If the day was bright and clear, the circus would take place in the clearing where the firemen exhibited their prowess. If it was rainy, it would have to be curtailed in many acts but could be given in part at the Refectory, called “Hippodrome Hall” for the occasion.
The morning dawned bright and cloudless to the great joy and relief of many worrying circus people. The benches were quickly placed at the upper side of the base-ball diamond, and several large canvases borrowed from a house-painter in the nearest town, were hung up as screens for the side-shows.
The Fire-house was decorated with greens and flags but the apparatus was pulled out and left to dazzle all eyes at one side of the building. The inside was to be used for other purposes.
Uncle Ben had supervised his police and firemen in erecting temporary pens behind the canvas screens, and here his wild beasts were to be exhibited. Adjoining the pens were a number of large piano cases raised upon posts so that they were about eighteen inches from the ground. The front sides of these great boxes were gone but wooden laths made “bars to the cages.” On the top facing each box was painted the name of the wild thing within.
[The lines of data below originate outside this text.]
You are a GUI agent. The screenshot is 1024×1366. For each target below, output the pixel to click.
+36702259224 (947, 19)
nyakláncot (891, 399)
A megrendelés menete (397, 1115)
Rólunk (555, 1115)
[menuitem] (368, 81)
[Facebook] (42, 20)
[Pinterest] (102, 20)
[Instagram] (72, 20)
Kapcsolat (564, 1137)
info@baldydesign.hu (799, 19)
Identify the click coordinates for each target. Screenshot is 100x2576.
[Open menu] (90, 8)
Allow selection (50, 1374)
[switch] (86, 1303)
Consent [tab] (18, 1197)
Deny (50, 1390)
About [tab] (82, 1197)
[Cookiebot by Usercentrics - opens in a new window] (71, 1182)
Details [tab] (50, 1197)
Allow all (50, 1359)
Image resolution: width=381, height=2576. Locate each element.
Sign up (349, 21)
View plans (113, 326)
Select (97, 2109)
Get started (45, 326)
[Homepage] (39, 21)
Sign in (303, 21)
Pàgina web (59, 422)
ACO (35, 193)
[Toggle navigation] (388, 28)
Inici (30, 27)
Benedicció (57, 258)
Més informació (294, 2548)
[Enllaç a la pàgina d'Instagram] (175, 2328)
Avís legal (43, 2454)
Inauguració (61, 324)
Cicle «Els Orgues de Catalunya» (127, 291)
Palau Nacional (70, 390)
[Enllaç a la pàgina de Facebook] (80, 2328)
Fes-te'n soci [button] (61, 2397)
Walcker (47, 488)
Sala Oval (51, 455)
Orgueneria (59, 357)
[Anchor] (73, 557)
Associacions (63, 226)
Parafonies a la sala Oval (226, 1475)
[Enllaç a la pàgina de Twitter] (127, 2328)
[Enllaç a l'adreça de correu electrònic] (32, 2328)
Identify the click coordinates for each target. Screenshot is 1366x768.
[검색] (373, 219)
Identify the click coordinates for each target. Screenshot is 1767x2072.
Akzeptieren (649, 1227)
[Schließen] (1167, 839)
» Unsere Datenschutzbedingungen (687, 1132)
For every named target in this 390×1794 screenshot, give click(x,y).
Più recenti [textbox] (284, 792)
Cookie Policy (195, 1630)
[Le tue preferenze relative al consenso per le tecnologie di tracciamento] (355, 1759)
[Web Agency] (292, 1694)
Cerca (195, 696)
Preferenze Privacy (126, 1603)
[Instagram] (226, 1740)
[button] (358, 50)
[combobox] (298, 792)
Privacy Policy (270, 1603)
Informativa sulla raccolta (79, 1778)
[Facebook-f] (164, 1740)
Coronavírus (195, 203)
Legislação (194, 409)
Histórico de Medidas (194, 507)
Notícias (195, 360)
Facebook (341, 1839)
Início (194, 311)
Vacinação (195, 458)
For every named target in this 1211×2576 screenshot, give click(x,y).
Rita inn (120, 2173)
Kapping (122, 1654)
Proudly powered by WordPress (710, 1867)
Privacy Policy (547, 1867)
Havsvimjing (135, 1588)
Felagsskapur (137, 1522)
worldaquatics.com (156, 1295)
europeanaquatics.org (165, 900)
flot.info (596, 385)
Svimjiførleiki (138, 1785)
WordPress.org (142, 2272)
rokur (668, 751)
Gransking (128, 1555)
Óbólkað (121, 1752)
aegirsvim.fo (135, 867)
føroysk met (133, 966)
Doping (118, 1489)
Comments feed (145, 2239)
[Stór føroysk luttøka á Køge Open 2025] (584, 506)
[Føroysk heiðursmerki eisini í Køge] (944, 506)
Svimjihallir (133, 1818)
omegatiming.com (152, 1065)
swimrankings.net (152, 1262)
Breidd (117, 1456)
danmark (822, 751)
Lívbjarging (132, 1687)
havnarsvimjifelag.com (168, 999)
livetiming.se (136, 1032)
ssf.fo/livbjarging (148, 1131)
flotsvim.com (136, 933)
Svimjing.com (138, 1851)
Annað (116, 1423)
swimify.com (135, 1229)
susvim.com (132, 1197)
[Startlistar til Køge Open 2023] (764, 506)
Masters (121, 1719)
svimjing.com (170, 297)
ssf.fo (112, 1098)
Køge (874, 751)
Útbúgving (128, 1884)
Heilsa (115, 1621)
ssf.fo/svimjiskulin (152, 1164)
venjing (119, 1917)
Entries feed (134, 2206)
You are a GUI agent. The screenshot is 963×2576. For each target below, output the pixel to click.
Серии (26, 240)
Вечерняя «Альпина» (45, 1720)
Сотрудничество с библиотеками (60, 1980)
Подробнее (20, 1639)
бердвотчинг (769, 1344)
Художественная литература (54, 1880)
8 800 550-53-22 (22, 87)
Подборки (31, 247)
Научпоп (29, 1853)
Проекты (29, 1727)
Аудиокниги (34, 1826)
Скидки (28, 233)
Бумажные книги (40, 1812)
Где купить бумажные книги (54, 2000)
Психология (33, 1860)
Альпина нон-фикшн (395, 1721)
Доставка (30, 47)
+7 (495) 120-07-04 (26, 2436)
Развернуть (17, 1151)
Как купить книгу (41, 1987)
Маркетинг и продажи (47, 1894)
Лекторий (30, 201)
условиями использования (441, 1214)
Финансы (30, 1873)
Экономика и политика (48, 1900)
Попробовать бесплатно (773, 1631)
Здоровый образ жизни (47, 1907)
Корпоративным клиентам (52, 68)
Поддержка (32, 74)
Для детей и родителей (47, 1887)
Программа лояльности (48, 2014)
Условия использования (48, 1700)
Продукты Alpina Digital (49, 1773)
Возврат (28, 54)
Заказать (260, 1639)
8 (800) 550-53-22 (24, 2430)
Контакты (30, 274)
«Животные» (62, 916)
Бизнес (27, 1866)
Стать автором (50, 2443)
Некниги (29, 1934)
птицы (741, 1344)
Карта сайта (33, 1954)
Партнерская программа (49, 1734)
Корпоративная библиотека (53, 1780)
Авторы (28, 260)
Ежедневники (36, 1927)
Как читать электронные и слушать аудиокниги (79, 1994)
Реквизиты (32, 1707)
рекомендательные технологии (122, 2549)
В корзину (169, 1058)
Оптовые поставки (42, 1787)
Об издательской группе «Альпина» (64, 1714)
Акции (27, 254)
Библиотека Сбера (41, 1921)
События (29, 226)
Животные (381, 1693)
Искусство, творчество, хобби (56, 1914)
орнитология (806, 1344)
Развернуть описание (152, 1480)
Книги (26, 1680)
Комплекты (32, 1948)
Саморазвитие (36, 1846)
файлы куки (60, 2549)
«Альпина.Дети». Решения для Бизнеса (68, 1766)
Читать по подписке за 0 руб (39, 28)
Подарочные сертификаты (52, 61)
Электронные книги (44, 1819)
The first case was to hold a fierce Numidian lion, said to be the only one ever caught and tamed at Happy Hills. Next to this was a red wolf—a man-eating wolf at that! Then one was to see the wild man from Borneo with a great ring through his nose that he might be made to obey without danger to his keeper.
Then there was to be an Albino girl, and a few savage Zulus with poisoned arrows to shoot at passers-by. There was a placard over one of the cages saying that the strange animal shown was the only one of its kind ever found, and being a native of the Valley of Delight, it was considered as very valuable.